GIVEN PASSAGE →
** begin **

Kraig....hmmm...guess I'll have to experiment. I was thinking it looks like the sort of thing that will take two wrenches. Maybe somebody else will chime in.

Yeah..I've got pictures, just hope it helps as much as I'd like when it comes time to put everything back together - not just this trans job but also the new engine. Disassembly is everybody's favorite.
 
Hold #1 with an open end wrench, the correct size of course, then loosen #2 all the way, it should slide down the tube exposing the flare.

The tube has flares on each end that prevent the flare nut from coming off.
End #3 is an inverted flare nut and unscrews completely from the case.
Once those fitting are both un-done and the flares slid onto the tube a bit, there should be enough "slop" in the tube assy to remove it.

** end **

DATA EXTRACT →
** begin **

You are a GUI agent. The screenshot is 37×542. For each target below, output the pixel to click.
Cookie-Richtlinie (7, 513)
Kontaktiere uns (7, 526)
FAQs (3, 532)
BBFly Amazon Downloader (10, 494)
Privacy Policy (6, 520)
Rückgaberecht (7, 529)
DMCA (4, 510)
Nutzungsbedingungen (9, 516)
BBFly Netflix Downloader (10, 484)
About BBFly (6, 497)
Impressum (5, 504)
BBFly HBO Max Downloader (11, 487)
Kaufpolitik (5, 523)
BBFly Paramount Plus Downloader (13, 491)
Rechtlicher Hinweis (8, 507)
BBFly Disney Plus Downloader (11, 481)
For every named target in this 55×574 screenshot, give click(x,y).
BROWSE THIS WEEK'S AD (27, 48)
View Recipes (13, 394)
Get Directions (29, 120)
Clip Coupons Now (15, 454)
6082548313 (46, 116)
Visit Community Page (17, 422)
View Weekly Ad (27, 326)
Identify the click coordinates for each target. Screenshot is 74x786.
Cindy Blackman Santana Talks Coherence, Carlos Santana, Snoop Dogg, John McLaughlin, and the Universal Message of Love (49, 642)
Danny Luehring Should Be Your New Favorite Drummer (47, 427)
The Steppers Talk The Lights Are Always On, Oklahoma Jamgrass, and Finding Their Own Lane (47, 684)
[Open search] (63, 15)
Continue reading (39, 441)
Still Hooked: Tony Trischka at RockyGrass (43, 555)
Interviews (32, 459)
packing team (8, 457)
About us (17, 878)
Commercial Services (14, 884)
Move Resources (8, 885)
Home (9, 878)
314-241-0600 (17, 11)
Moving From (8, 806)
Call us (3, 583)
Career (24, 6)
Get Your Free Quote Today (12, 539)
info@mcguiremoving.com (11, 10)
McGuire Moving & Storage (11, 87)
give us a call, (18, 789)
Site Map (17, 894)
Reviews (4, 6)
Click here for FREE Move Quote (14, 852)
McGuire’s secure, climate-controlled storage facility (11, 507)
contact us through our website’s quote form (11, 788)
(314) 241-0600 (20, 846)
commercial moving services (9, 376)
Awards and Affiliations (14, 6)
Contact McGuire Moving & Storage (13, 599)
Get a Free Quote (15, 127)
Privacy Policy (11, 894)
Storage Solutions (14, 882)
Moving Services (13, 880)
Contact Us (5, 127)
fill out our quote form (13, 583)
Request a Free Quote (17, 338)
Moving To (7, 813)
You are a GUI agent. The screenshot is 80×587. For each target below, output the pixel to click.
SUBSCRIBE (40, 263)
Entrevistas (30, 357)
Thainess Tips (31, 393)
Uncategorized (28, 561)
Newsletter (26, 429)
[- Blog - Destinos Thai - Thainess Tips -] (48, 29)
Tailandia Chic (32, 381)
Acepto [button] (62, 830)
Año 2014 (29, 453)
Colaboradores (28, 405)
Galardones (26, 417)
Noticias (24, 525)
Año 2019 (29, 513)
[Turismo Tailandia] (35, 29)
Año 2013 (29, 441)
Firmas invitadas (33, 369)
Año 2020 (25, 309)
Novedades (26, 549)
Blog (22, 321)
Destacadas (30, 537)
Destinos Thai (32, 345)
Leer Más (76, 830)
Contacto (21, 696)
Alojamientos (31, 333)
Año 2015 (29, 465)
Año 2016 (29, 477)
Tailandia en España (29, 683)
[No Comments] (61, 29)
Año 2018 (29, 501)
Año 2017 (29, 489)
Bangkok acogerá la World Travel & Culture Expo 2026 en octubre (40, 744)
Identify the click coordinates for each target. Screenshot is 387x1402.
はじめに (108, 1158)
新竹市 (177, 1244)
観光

** end **

According to the forum thread on removing the transmission tube, what prevents the flare nut from coming off the tube? The records are not required for what follows.

The flares on each end of the tube prevent the flare nut from coming off.